▶ [EXERCISE]:
As the lines appear below, please set them down exactly, starting at the first and finishing with the one containing "Task: Click the Residual lifts text label".

=== MATERIAL PROVIDED ===

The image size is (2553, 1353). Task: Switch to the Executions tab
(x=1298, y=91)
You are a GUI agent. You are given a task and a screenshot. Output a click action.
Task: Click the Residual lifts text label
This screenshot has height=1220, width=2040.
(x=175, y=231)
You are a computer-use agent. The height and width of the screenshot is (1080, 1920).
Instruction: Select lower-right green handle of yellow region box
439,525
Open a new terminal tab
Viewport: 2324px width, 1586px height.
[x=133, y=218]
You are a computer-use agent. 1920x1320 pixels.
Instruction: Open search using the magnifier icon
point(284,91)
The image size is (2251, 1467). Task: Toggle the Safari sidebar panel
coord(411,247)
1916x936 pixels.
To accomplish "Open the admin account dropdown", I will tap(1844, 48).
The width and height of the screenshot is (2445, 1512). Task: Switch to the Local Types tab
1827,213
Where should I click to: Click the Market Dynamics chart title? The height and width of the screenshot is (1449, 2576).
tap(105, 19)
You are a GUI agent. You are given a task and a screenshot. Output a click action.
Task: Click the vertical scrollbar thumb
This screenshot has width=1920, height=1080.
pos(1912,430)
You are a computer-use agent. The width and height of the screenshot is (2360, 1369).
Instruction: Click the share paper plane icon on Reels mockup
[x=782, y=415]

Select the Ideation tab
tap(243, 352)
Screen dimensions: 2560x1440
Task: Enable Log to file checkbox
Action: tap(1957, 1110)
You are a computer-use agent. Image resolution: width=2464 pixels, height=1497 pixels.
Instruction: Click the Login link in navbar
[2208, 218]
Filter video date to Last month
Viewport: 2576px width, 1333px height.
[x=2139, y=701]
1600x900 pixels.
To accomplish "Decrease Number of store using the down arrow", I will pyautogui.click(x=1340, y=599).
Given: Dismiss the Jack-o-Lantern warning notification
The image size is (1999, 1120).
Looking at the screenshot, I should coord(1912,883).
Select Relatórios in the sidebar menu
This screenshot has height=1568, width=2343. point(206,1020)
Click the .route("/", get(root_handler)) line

===

▶ [RESULT OF THIS EXERCISE]:
The image size is (2553, 1353). Task: Switch to the Executions tab
(x=1298, y=91)
You are a GUI agent. You are given a task and a screenshot. Output a click action.
Task: Click the Residual lifts text label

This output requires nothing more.